Тропка кончилась у утонувшей в снегу дырявой железной бочки, и снег был дальше девственно нетронутый, в застывших завитках после метели, нависший над тёмной водой ослепительно белыми языками.

— Купаться нельзя, потому что в воде яд, — сказала Женя.

— Яд? -

— Да. Цианистый калий. Из доменных газов, так мне объяснили.

— А ты что, пробовала? -

— Нет.

— Наверно, летом тут стоит сильная радуга? -

— Да. Над каждой брызгалкой. Если написать рассказ, то примерно такими словами: из доменных холодильных устройств вода поступала по подземной трассе в продольные трубопроводы, расходясь в поперечные отводы, кончавшиеся соплами.

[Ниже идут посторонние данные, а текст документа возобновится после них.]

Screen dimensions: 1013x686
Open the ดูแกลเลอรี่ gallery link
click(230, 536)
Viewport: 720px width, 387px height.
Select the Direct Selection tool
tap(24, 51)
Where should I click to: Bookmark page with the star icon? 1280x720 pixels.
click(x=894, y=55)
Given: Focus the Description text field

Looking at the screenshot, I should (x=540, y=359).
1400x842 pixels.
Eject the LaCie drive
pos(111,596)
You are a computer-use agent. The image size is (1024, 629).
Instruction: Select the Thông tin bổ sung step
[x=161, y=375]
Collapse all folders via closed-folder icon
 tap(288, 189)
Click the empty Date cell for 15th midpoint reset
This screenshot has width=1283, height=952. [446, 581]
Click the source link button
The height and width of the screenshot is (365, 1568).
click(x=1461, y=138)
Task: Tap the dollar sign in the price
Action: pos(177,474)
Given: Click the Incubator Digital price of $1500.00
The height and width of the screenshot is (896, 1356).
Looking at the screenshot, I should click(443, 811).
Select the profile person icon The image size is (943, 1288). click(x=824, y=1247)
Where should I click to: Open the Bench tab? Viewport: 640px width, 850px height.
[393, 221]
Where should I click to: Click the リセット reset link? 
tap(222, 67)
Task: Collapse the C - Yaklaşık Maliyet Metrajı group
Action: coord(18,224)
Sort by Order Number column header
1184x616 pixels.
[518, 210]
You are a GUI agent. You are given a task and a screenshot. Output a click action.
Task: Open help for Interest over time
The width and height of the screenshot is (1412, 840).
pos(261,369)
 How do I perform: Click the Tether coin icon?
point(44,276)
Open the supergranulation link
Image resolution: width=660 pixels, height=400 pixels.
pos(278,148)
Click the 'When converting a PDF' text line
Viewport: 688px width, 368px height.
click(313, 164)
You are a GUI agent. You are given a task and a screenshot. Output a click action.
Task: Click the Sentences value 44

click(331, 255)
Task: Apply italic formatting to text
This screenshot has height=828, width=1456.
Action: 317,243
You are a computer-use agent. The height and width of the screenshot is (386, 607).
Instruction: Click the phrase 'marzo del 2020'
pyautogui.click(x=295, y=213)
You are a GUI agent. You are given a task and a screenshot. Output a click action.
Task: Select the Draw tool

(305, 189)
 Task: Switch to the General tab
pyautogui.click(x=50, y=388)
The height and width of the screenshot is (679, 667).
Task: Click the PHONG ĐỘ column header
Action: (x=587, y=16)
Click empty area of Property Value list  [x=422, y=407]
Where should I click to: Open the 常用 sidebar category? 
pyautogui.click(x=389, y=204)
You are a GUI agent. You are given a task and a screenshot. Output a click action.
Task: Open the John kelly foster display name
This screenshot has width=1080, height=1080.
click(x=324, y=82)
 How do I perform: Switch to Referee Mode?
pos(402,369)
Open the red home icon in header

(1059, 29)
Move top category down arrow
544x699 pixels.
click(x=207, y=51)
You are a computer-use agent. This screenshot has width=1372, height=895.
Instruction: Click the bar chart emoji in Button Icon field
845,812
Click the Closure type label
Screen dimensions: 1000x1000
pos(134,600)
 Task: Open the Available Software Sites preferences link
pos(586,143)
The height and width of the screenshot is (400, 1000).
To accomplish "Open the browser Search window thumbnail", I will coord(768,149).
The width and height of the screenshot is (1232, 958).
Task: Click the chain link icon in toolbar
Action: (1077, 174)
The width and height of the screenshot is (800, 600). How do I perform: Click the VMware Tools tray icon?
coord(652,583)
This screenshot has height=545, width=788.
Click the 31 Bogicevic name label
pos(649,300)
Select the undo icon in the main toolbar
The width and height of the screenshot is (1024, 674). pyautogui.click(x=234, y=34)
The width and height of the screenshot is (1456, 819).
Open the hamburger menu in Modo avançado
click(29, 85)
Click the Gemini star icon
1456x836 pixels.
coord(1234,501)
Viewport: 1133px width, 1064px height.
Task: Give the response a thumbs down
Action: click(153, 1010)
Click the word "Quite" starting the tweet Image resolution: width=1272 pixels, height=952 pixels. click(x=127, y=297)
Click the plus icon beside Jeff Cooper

— Название можно дать: «Сцена у фонтанов с цианистым калием».

Женя села на бочку, съежившись, подперев подбородок кулаком, глядя на фонтаны загипнотизированно, отрешённо.

— А холодно тебе живётся, — сказал он. — До меня дошло.

— В мире нет ласки, — сказала она. — В мире исчезает ласка, исчезает жалость, исчезает сочувствие. Трубопроводы растут.

— Нужно ли противопоставление… То само по себе…

— Одно дело — сцены просто у фонтанов, под берёзами и под луной, и совсем другое дело — у охлаждающих систем с соплами. Техника, правда, переворачивает мир и человека, но куда? -… Наверно, я слабачка, тургеневская барышня, анахронизм.

— Нет, не так.

— Как же не так, если уже стиль целого века. Мы строим, мы созидаем, а потому какие-такие ещё сантименты? — Оптимизм, бодрость, увлечённость делом, ну, в крайнем разе умный, иронический скепсис. А ласка — это что-то слюнявое, жалость предосудительна вообще. «Сочувствие» — слово, которое скоро станет непонятным детям. Они будут лазить в словари, чтобы узнать, что это значит…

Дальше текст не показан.